Climate change conference in 2014

The Climate Summit 2014 (sometimes also referred to as the Leader's Climate Summit) was a meeting on climate change in New York on September 23, 2014. UN Secretary-General Ban Ki-moon announced it in September 2013 and invited leaders of governments, the private sector, and civil society to unite in taking concrete action towards a low-carbon emission world.

The Climate Summit 2014's focus was on initiatives and actions rather than on negotiations between countries. It was seen as a milestone towards closing the emissions gap between reduction pledges and the necessary emission cuts for the 2 °C scenario (with "pursue efforts to" limit the temperature increase to 1.5 °C). It was also seen as a key step towards a new legal agreement on climate change, the Paris Agreement, which was adopted by the COP21 in Paris in December 2015 and became effective in November 2016. Another direct product of the Climate Summit 2014 was the New York Declaration on Forests.

== Developments and positions prior to the Summit ==
After the COP19 in Warsaw, the Climate Summit was the next high-level gathering on climate change. Since the Kyoto Protocol's second commitment period expired in 2020, the UNFCCC process attempts to establish a new worldwide contract about climate protection and emission reduction objectives, drafted in 2014 at the COP20 in Lima and adopted in 2015 at the COP21 in Paris. The Climate Summit in September 2014 was not part of this negotiating process, but served as a kick-off for a year of intense activity in climate policy and an indicator on the countries' ambitions to reduce emissions and support climate protection. Having this in mind, UN Secretary-General Ban invited leaders of governments, the private sector and civil society from all over the world to unite in action:

I challenge you to bring to the Summit bold pledges. Innovate, scale-up, cooperate and deliver concrete action that will close the emissions gap and put us on track for an ambitious legal agreement through the UNFCCC process.
— UN Secretary-General Ban Ki-moon

In December 2013, Secretary-General Ban appointed the former President of Ghana, John Kufuor, and Jens Stoltenberg, former Prime Minister of Norway, as special envoys on climate change, to assist Ban in connection with the Climate Summit and provide strategic advice.

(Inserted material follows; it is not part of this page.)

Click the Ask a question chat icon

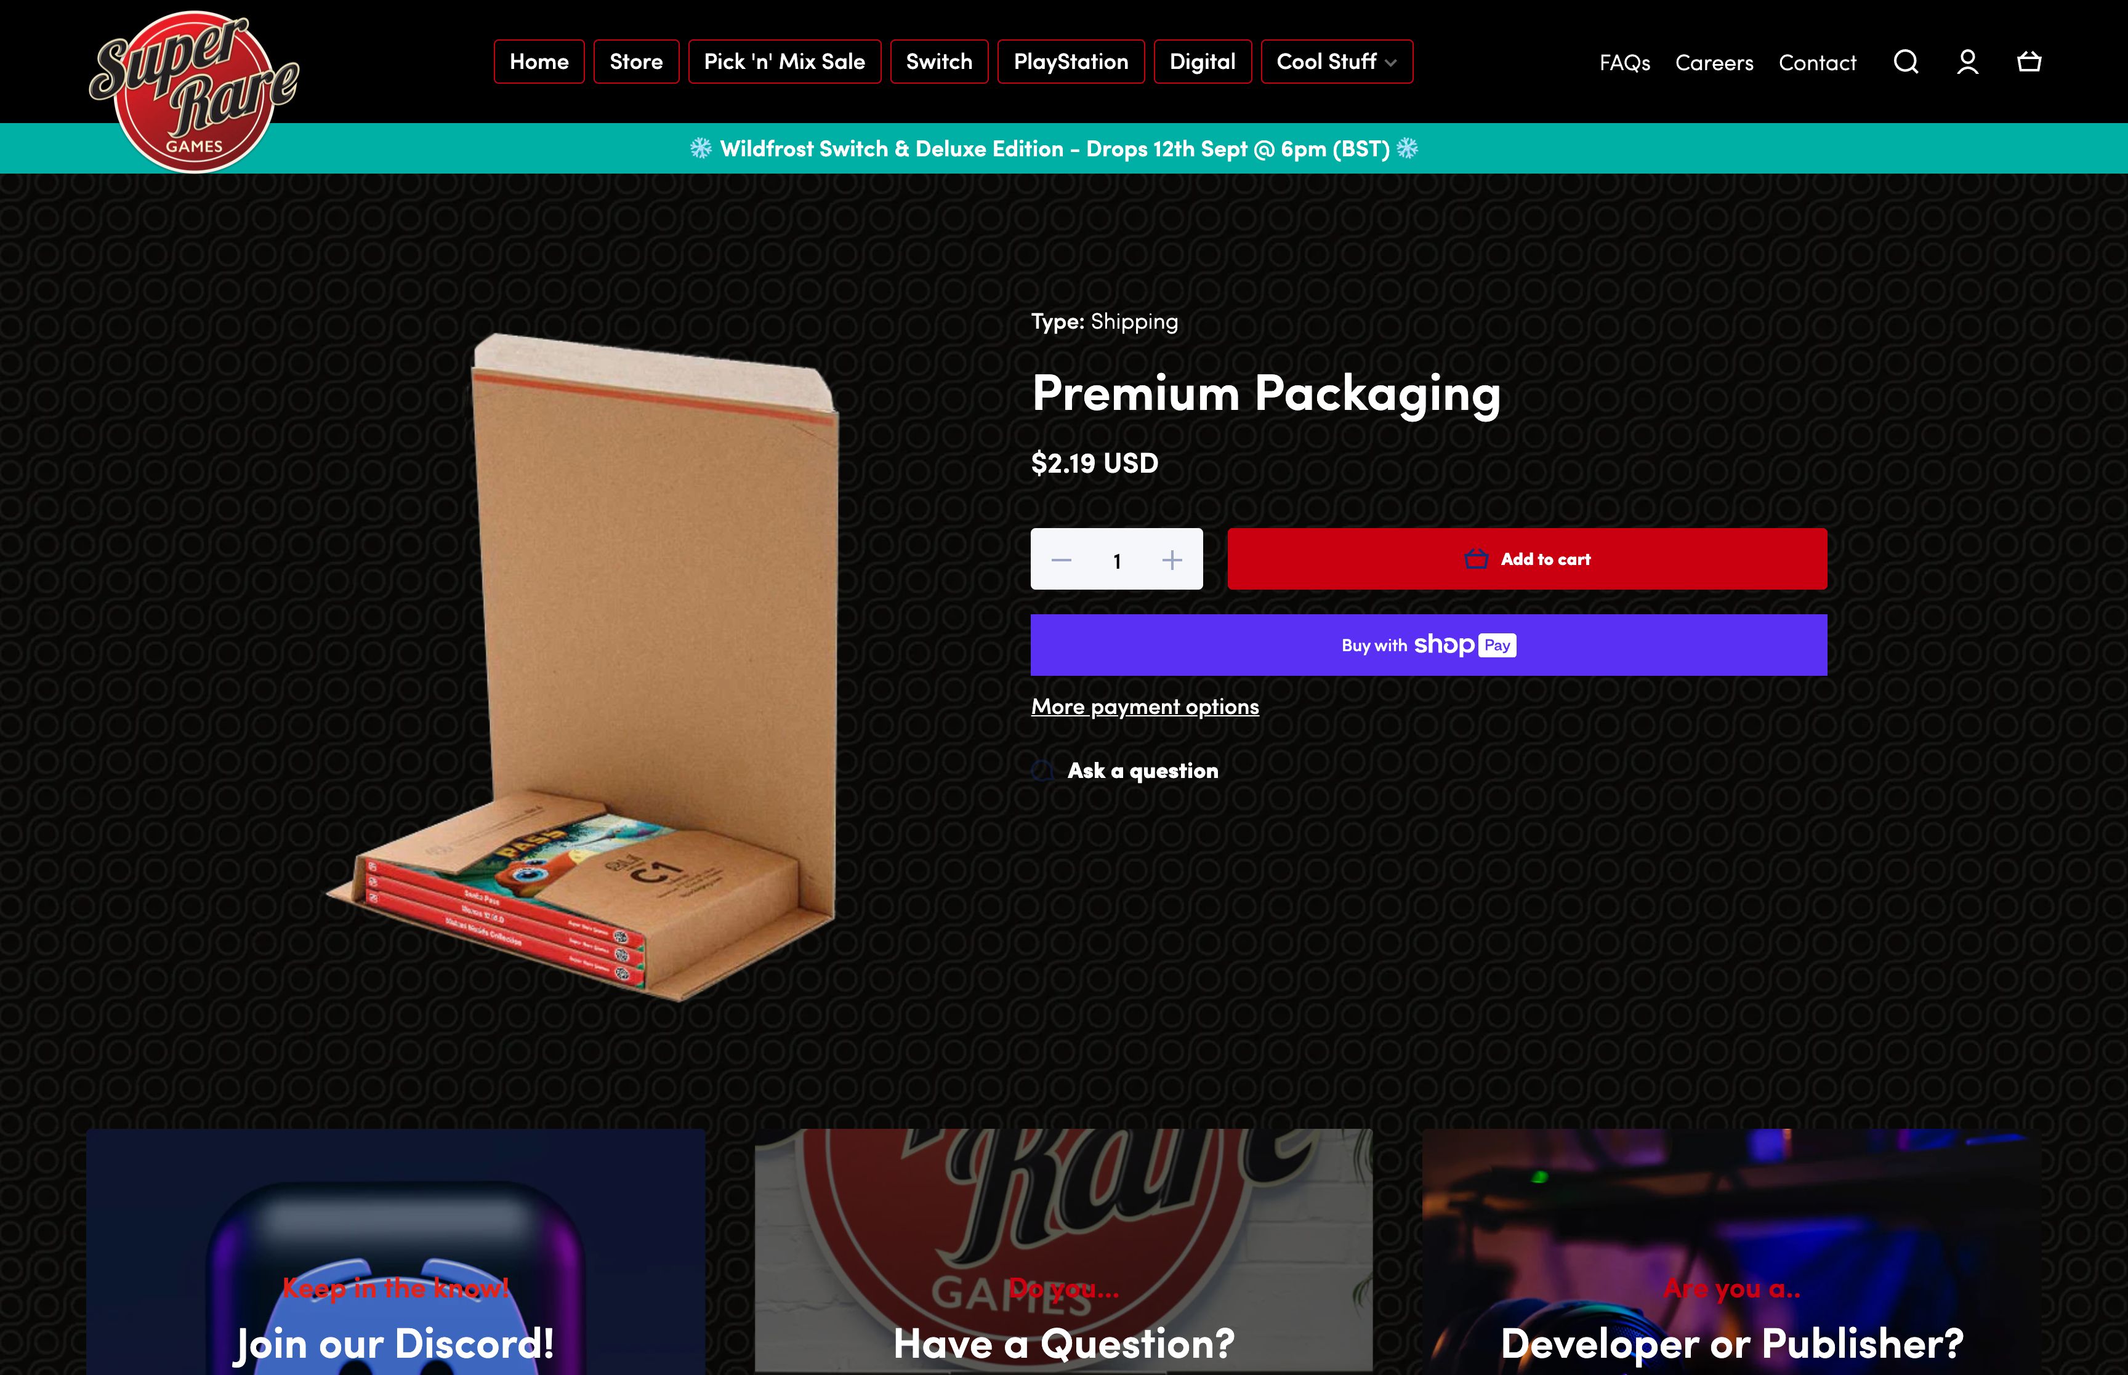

In preparation for the Climate Summit, on May 4 and 5 the Abu Dhabi Ascent was held in Abu Dhabi, UAE, as a meeting in order to cross-link initiatives between governments, the private sector and civil society and to "generate momentum" for the Climate Summit.

In July 2014, Ban Ki-moon appointed former President of Ireland, and former United Nations High Commissioner for Human Rights, Mary Robinson, a special envoy for climate change to interact with global leaders ahead of the Climate Summit, to forge political commitment towards finalizing an agreement in 2015.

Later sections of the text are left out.